タンパク質有機化学研究室

 私たちの研究室では、タンパク質の効率的な化学合成法を開発し、得られた合成タンパク質を用いてその働きを有機化学的に調べることを目標に研究を行っています。タンパク質はそれぞれ独特な形をしています。化学的にそのような形を再現できるのでしょうか?私たちがこれまで化学合成してきた範囲(分子量1〜2万)では、天然から得られたタンパク質と同じものが得られています。例外があるものの、タンパク質の形は、そのアミノ酸配列によってあらかじめ決められているのです(Anfinsenのドグマ)。基本的には正確にアミノ酸をつなげることができれば、天然と同じタンパク質を合成化学的に得ることができます。

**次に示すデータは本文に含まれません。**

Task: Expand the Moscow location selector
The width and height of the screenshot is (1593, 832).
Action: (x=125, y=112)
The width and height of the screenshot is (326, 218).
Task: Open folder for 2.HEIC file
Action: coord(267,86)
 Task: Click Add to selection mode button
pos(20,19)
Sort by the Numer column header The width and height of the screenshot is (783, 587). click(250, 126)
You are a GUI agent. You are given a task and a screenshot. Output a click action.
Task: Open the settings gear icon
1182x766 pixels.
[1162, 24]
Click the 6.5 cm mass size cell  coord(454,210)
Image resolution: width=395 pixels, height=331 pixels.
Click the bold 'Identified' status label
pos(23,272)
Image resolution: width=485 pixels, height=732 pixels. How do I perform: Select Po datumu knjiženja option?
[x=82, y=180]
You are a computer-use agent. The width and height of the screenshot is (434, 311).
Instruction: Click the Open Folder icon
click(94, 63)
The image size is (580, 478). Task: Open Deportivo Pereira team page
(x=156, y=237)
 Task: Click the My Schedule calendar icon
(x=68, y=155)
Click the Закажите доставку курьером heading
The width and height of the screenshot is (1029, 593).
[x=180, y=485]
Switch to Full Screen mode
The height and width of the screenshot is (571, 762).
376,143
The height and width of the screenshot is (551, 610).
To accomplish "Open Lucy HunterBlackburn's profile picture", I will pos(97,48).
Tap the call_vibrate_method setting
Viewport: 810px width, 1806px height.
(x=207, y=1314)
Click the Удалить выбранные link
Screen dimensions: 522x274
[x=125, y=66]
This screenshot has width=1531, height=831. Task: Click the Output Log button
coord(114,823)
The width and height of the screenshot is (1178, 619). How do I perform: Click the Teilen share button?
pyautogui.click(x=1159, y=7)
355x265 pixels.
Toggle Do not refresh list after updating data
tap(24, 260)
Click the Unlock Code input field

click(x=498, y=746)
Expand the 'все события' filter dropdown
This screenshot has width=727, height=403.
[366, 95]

 細胞膜には、多くのタンパク質が存在し、細胞内外で情報のやり取りをしています。多細胞生物がその生命を維持する上で、これらのタンパク質(膜タンパク質)の働きはとても重要で、これらのタンパク質を標的として多くの医薬品が開発されています。ただし、膜という疎水性の環境にあるため、これらのタンパク質の調製、また機能の研究はとても困難です。私たちは、膜タンパク質にも適用できる一般的な化学合成法を開発を目指しており、得られたタンパク質を用いてその機能を調べるとともに、タンパク質性医薬品を開発していきたいと思っています。